Evaluating a Limit (without L'Hopital's rule)

Question

I just got this limit problem. It is easy but there is an instruction to solve this limit without L'Hopital's rule. How can I derived this?
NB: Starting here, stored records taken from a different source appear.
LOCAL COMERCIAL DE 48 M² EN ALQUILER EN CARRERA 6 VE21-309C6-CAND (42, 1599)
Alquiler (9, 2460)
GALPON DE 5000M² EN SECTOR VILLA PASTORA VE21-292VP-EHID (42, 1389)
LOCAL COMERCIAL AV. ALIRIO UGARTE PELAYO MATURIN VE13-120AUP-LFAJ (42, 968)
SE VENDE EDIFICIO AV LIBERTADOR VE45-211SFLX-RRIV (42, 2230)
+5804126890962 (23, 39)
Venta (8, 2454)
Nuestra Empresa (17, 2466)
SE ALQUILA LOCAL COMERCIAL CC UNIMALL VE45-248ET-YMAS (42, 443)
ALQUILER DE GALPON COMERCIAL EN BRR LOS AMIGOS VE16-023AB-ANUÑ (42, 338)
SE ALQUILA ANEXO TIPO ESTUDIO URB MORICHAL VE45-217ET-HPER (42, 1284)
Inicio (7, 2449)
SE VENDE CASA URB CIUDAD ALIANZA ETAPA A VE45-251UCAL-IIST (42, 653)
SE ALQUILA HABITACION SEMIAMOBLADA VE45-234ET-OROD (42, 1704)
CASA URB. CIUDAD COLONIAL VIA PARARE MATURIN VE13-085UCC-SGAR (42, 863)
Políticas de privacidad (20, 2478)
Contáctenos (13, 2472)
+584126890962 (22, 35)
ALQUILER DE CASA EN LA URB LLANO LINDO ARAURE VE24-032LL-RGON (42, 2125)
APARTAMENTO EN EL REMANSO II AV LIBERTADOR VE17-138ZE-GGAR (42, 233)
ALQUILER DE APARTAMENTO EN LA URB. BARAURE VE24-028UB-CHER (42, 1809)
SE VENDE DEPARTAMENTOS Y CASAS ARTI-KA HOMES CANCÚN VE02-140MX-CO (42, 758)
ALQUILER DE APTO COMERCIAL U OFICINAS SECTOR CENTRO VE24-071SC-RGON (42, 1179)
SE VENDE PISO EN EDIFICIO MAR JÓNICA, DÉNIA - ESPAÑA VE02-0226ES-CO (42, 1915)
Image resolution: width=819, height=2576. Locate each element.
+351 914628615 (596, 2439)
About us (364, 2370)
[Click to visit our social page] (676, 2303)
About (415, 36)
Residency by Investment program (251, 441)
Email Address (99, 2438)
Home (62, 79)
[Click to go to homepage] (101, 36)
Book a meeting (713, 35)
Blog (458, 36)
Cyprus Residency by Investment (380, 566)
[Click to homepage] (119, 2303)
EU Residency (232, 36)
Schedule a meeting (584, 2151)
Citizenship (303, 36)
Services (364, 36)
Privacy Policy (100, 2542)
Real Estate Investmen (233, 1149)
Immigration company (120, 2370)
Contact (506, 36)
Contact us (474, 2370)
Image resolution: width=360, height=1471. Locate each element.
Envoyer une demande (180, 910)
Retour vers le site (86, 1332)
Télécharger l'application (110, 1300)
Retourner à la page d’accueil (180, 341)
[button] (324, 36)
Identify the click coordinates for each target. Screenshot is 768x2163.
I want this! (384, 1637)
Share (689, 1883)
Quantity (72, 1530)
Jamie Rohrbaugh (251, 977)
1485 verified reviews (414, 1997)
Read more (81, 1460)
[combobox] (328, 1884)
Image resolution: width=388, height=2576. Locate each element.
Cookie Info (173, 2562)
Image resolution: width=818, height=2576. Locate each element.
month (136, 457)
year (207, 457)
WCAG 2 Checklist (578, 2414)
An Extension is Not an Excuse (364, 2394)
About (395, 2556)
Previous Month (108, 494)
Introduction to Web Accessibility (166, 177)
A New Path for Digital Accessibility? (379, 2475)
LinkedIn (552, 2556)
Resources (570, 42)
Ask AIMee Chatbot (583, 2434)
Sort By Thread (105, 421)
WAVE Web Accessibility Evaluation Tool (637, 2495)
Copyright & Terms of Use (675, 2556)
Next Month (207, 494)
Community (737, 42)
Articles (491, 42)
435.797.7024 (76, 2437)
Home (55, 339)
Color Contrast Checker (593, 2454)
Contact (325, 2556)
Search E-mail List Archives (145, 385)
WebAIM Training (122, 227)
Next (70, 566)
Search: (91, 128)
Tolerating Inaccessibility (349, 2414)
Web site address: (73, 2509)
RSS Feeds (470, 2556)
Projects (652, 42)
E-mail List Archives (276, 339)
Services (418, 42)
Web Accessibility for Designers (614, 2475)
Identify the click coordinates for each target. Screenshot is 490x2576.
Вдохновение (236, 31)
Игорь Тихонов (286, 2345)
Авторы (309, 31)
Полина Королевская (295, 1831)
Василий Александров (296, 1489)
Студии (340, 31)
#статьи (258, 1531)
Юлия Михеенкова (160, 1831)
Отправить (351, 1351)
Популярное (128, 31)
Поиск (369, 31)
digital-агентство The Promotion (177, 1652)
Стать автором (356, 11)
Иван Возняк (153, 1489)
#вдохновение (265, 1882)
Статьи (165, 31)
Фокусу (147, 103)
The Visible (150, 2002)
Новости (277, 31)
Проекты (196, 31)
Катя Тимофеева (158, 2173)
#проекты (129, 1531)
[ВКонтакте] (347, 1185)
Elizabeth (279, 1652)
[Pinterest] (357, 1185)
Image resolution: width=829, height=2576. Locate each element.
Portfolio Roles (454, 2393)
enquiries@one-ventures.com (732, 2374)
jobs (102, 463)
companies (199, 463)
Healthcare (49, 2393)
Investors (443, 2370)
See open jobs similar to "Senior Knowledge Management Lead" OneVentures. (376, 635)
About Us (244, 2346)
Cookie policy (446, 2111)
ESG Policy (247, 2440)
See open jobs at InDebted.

$$\lim_{x\to 0} \left(\frac{1}{\sin^2(x)} + \frac{\cos^2(x)}{\sin^2(x)} - \frac{2}{x^2}\right)$$

Answer 1

$\begin{align} \lim_{x\to 0} \left(\frac{1}{\sin^2(x)} + \frac{\cos^2(x)}{\sin^2(x)} - \frac{2}{x^2}\right)&=\lim_{x\to 0} \left(\frac {x^2+x^2\cos^2x-2\sin^2x}{x^2\sin^2x} \right)\\ &=\lim_{x\to 0} \left(\frac {2x^2-x^2\sin^2x-2\sin^2x}{x^2\sin^2x} \right)\\ &=-1+\lim_{x\to 0} \left(\frac {2(x-\sin x)(x+\sin x)}{x^2\sin^2x} \right)\\ &=-1+\lim_{x\to 0} \left(\frac {2(x-(x-\frac{x^3}6+O(x^5)))(x+x+O(x^3))}{x^2(x+O(x^3))^2} \right)\\ &=-1+\lim_{x\to 0} \left(\frac{(\frac{x^3}3+O(x^5))(2x+O(x^3))}{x^4+O(x^6)} \right)\\ &=-1+\lim_{x\to 0} \left(\frac{\frac23x^4+O(x^6)}{x^4+O(x^6)} \right)\\ &=-1+\lim_{x\to 0} \left(\frac{\frac23+O(x^2)}{1+O(x^2)} \right)\\ &=-1+\frac23\\ &=-\frac13 \end{align}$

Answer 2

\begin{eqnarray} \mathcal L &=& \lim_{x\to 0}\left(\frac1{\sin^2x} + \frac{\cos^2x}{\sin^2x}-\frac2{x^2}\right)=\\ &=&\lim_{x\to 0} \left(\frac2{\sin^2x}-1-\frac2{x^2}\right)=\\ &=& 2\lim_{x\to 0}\left(\frac{x^2-\sin^2x}{x^2\sin^2x}\right)-1=\\ &=&2\lim_{x\to 0}\left(\frac{x^2-\sin^2x}{x^4}\right)-1=\\ &=&2\lim_{x\to 0}\left(\frac{x+\sin x}{x}\cdot\frac{x-\sin x}{x^3}\right)-1=\\ &=& 4\underbrace{\lim_{x\to 0}\left(\frac{x-\sin x}{x^3}\right)}_{\mathcal{L_1}}-1. \end{eqnarray} There are nice ways to find $$\mathcal L_1 = \frac16,$$ such as this one. Hence $\mathcal L = -\frac13$.